Obtaining social skills and learning cooperative behavior is important for all children. However, it is more challenging to implement social skills and cooperative behavior when it involves special needs children.
These skills should be reinforced and prioritized above academic skills. If social skills are not taught first, they will impact the child’s ability to learn and the learning environment itself. In order to focus on academic tasks a child first needs to possess the important tasks such as turn taking, reciprocal interaction, listening skills which will ultimately allow a child to follow instructions from educators, parents and the public. We need to keep in mind that all special needs children will become special needs adults. Our goal should be to set expectations from early on with the intent of providing special needs kids with the optimum skills necessary so they can function at as independent of a level as feasibly possible for the particular individuals.
I mention the public arena because my personal philosophy is that learning take place in many arenas. It is not limited to the classroom Children learn from every day events such as going to the grocery store, eating in restaurants, going to the zoo and more. Every experience invites opportunities to learn. Even a trip to the play ground hones motor skills and creates an environment ripe for social interactions.
Although all children have snarky moments, children with disabilities can seem uncooperative more so. I use the word seem because what appears to be uncooperative behavior in special needs children may not be intentional. In their case, it can derive from sheer frustration. Simply put, They may lack the words or understanding of their situation to comply. Hence, in their case, the uncooperative behavior is not defiance. It is born from frustration and not possessing the skills needed to perform at the level expected of them.
Example in point…when my son was young he struggled with many fine and gross motor skill issues. He struggled with writing as he did not develop a pincer grip until third grade. He held a pencil in his fist. The teacher had labeled him defiant because he would put his pencil down during a class project.
One evening, he refused to complete his spelling homework and actuall slammed his pencil breaking the lead point. I stopped, observed and asked him WHY he was refusing to do his work. He told me it hurt his hand when he was required to write for to long. By asking the simple WHY question, I received an answer. I looked for a reason behind his behavior rather then judging.

■ **Given task A**
Repeat word for word the part of the social skills text from "Example in point…when" up to and including "a class project.".
The rows that come next are unrelated to the social skills text.

■ **Material provided**

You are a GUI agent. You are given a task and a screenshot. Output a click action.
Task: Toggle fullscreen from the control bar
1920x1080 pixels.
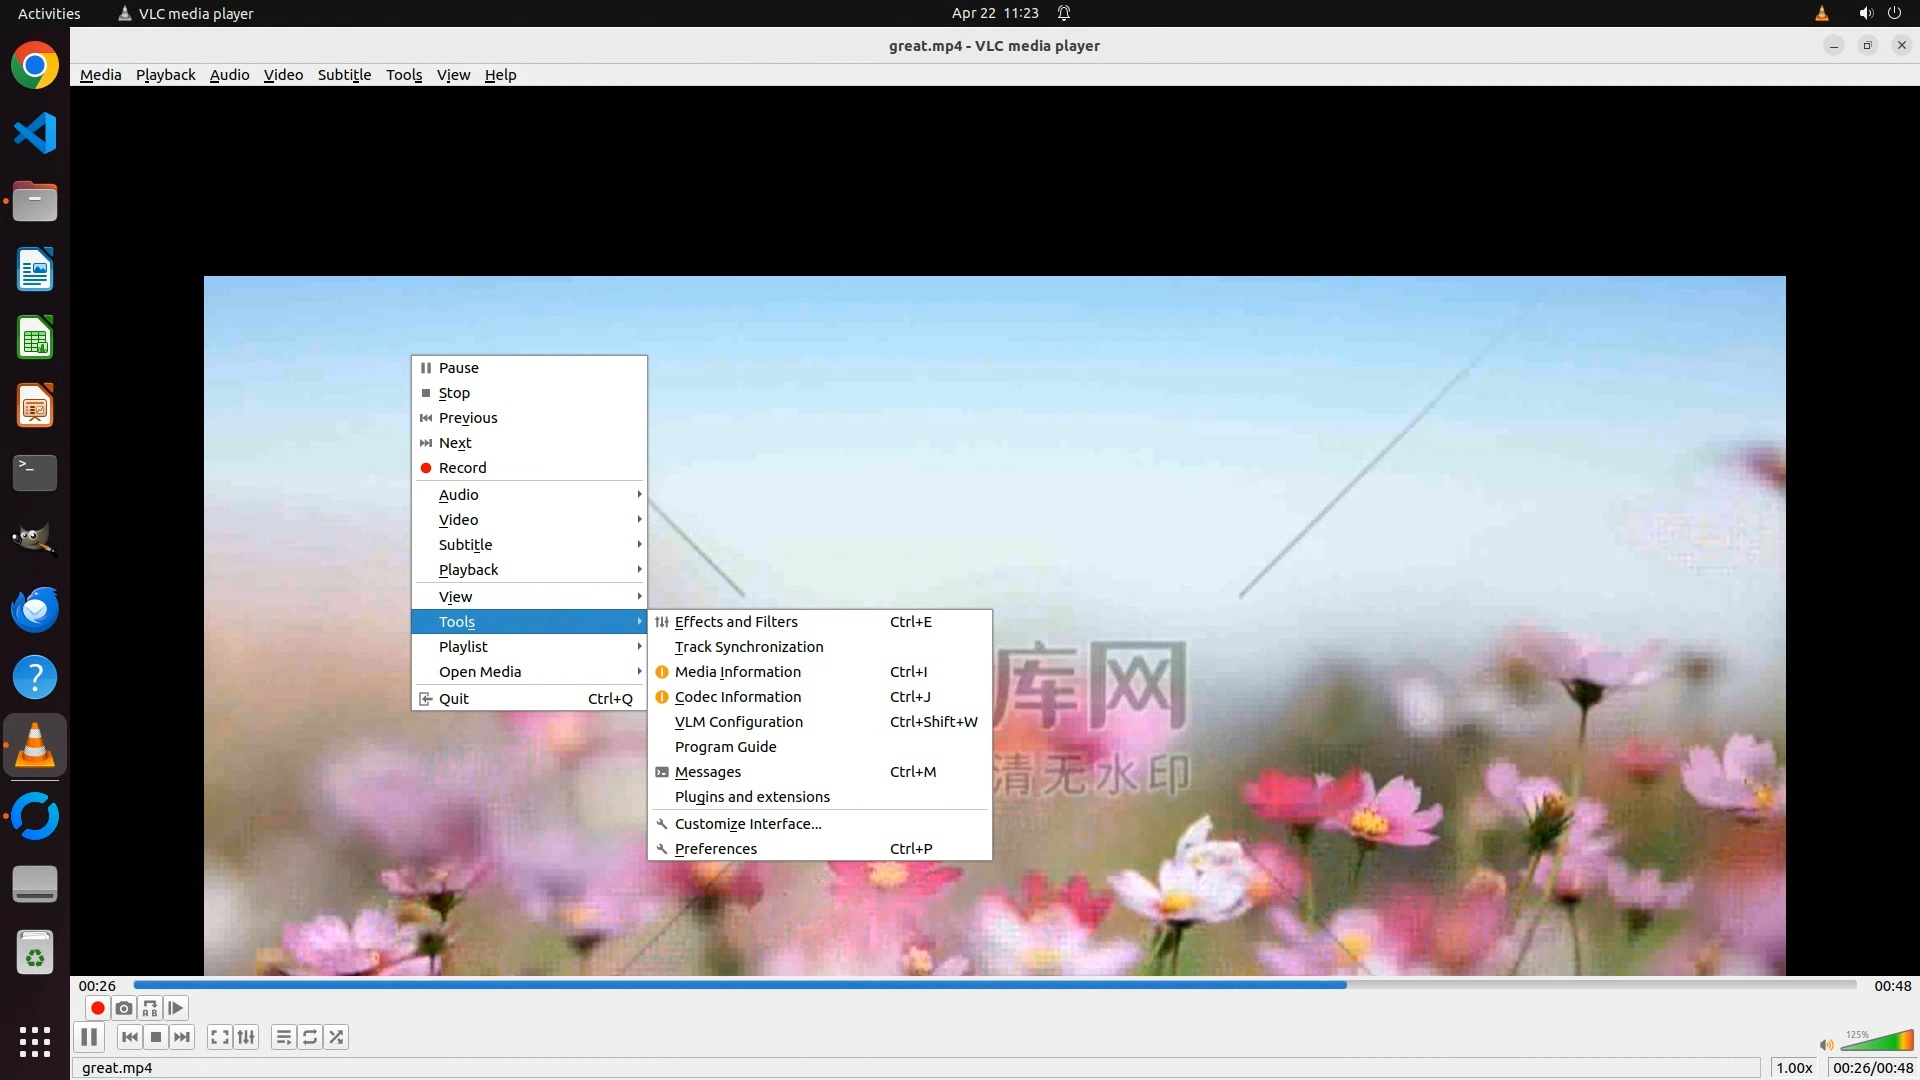(x=219, y=1037)
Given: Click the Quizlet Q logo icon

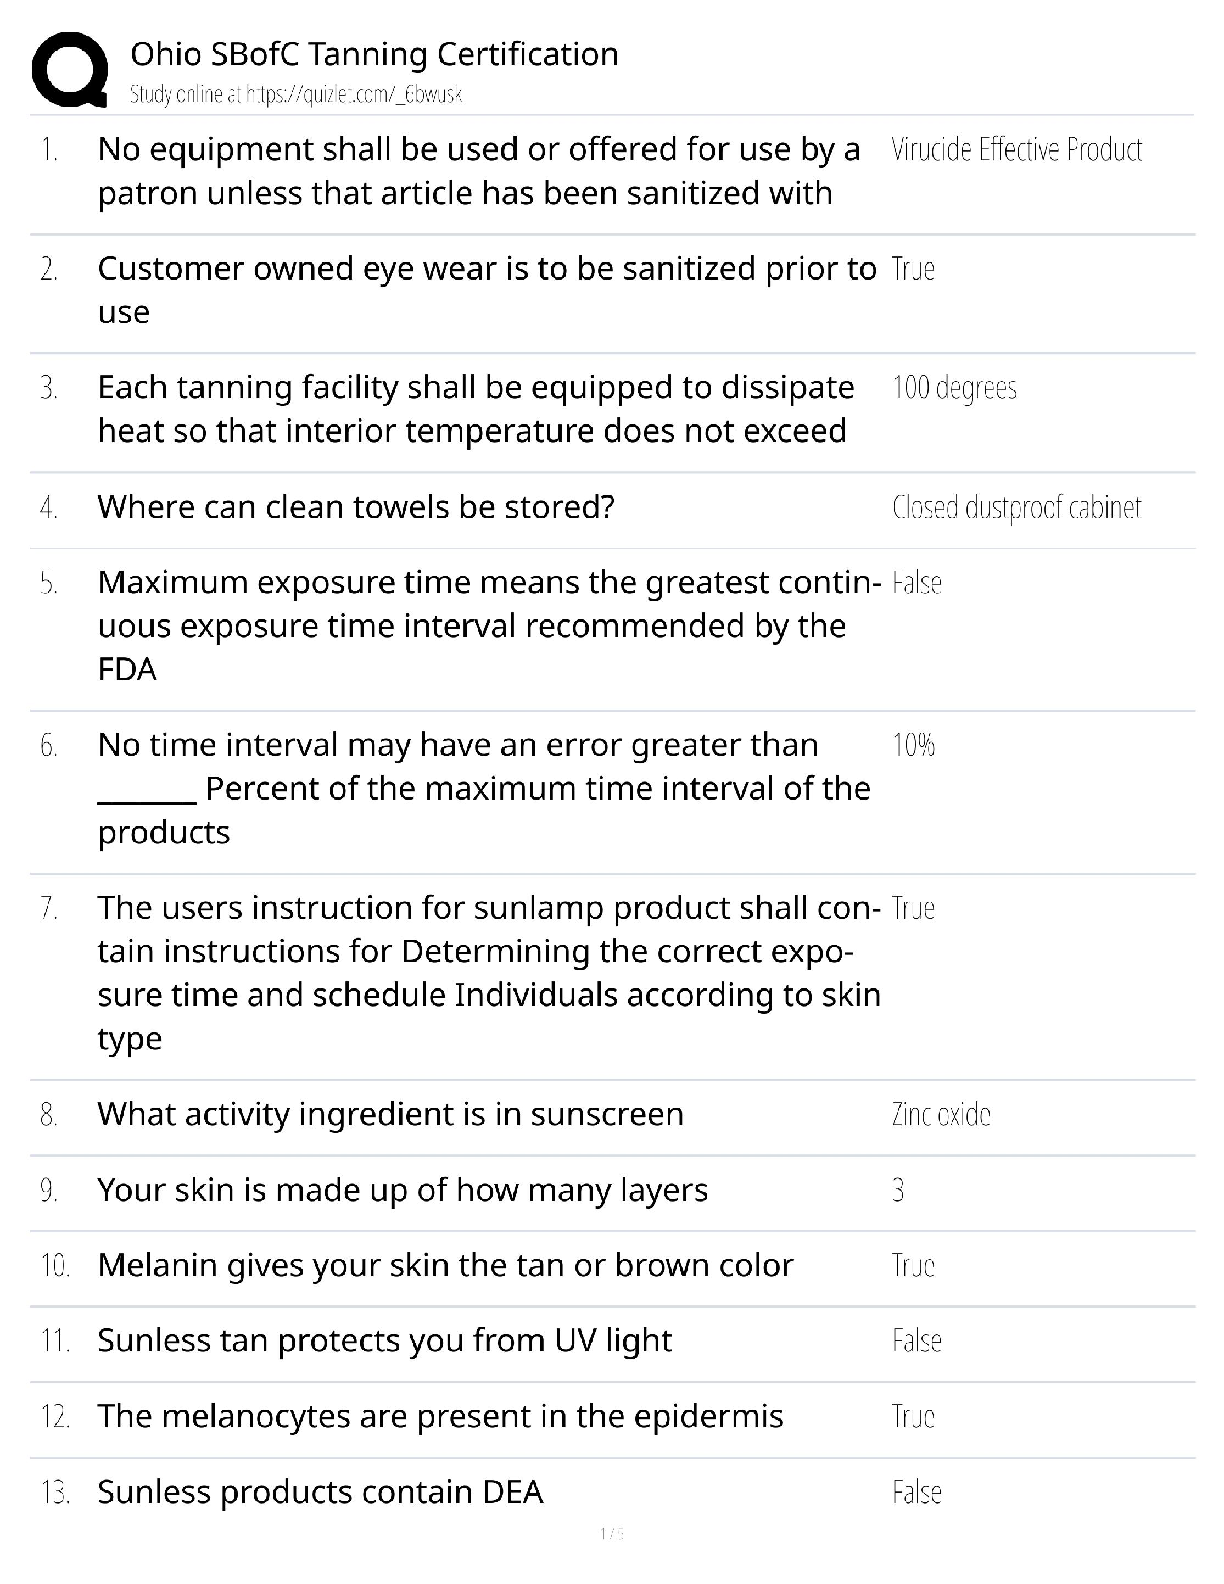Looking at the screenshot, I should coord(70,70).
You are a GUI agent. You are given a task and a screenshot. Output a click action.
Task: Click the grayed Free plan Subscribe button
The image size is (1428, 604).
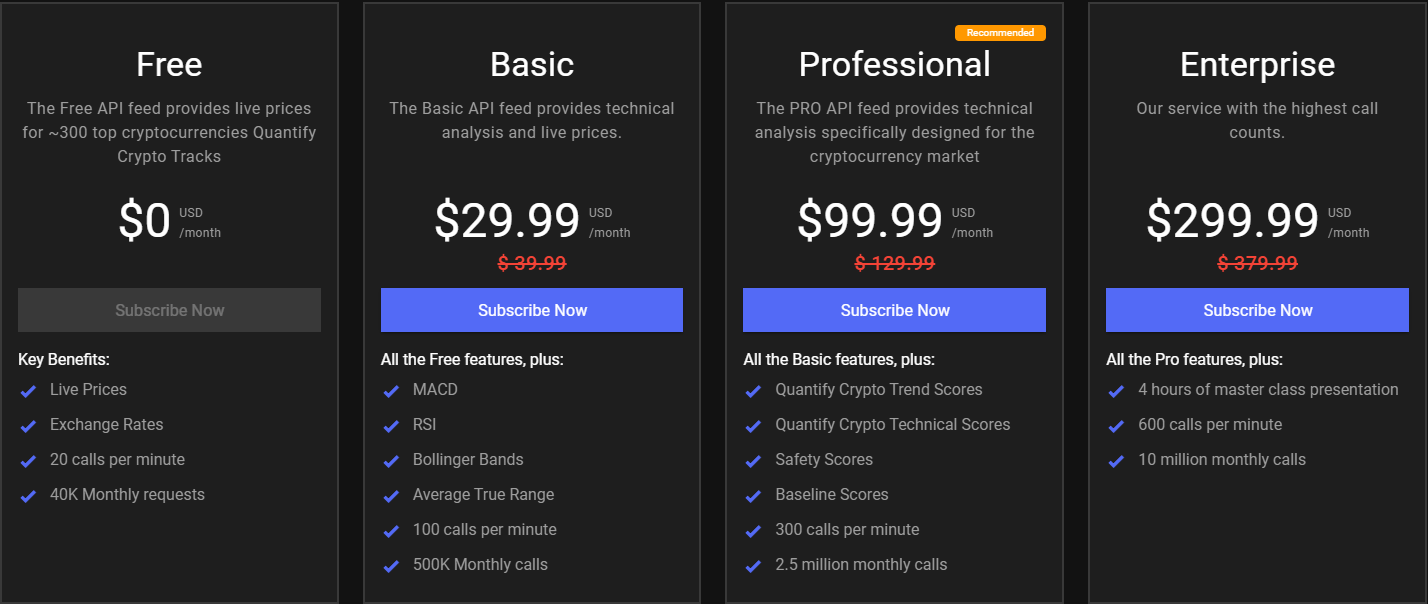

■ **Given task B**
Rewrite all of the rows above the same way, changing "GUI agent" to "interface agent" and keeping everything else as it is; leave the pictures out of your answer.

■ **Exercise response A**
Example in point…when my son was young he struggled with many fine and gross motor skill issues. He struggled with writing as he did not develop a pincer grip until third grade. He held a pencil in his fist. The teacher had labeled him defiant because he would put his pencil down during a class project.

■ **Exercise response B**
You are a interface agent. You are given a task and a screenshot. Output a click action.
Task: Toggle fullscreen from the control bar
1920x1080 pixels.
(x=219, y=1037)
Given: Click the Quizlet Q logo icon

Looking at the screenshot, I should coord(70,70).
You are a interface agent. You are given a task and a screenshot. Output a click action.
Task: Click the grayed Free plan Subscribe button
The image size is (1428, 604).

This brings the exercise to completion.